• _What the task requires_:
Rewrite the data below as a numbered list, omitting the blank lines.

• _Input records_:

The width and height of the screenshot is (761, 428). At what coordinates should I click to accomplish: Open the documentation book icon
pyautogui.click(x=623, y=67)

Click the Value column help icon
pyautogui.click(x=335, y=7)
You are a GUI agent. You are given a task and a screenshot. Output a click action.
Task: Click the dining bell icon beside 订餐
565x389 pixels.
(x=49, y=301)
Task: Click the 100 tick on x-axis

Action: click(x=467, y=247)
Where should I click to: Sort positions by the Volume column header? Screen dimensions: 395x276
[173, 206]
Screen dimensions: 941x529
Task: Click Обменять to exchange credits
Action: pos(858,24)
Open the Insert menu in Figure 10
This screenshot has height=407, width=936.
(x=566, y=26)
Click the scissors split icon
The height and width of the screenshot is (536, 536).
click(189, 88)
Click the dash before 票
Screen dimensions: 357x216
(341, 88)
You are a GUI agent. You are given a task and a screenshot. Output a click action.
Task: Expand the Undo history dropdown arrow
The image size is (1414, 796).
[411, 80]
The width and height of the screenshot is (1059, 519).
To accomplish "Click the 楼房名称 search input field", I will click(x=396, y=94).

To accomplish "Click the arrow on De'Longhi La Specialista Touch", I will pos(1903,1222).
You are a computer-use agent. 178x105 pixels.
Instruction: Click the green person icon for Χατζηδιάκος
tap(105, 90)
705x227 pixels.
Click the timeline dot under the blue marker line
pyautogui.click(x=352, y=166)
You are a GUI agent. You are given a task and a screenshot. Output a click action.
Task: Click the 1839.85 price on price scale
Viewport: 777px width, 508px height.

• _Response for this exercise_:
1. The width and height of the screenshot is (761, 428). At what coordinates should I click to accomplish: Open the documentation book icon
2. pyautogui.click(x=623, y=67)
3. Click the Value column help icon
4. pyautogui.click(x=335, y=7)
5. You are a GUI agent. You are given a task and a screenshot. Output a click action.
6. Task: Click the dining bell icon beside 订餐
7. 565x389 pixels.
8. (x=49, y=301)
9. Task: Click the 100 tick on x-axis
10. Action: click(x=467, y=247)
11. Where should I click to: Sort positions by the Volume column header? Screen dimensions: 395x276
12. [173, 206]
13. Screen dimensions: 941x529
14. Task: Click Обменять to exchange credits
15. Action: pos(858,24)
16. Open the Insert menu in Figure 10
17. This screenshot has height=407, width=936.
18. (x=566, y=26)
19. Click the scissors split icon
20. The height and width of the screenshot is (536, 536).
21. click(189, 88)
22. Click the dash before 票
23. Screen dimensions: 357x216
24. (341, 88)
25. You are a GUI agent. You are given a task and a screenshot. Output a click action.
26. Task: Expand the Undo history dropdown arrow
27. The image size is (1414, 796).
28. [411, 80]
29. The width and height of the screenshot is (1059, 519).
30. To accomplish "Click the 楼房名称 search input field", I will click(x=396, y=94).
31. To accomplish "Click the arrow on De'Longhi La Specialista Touch", I will pos(1903,1222).
32. You are a computer-use agent. 178x105 pixels.
33. Instruction: Click the green person icon for Χατζηδιάκος
34. tap(105, 90)
35. 705x227 pixels.
36. Click the timeline dot under the blue marker line
37. pyautogui.click(x=352, y=166)
38. You are a GUI agent. You are given a task and a screenshot. Output a click action.
39. Task: Click the 1839.85 price on price scale
40. Viewport: 777px width, 508px height.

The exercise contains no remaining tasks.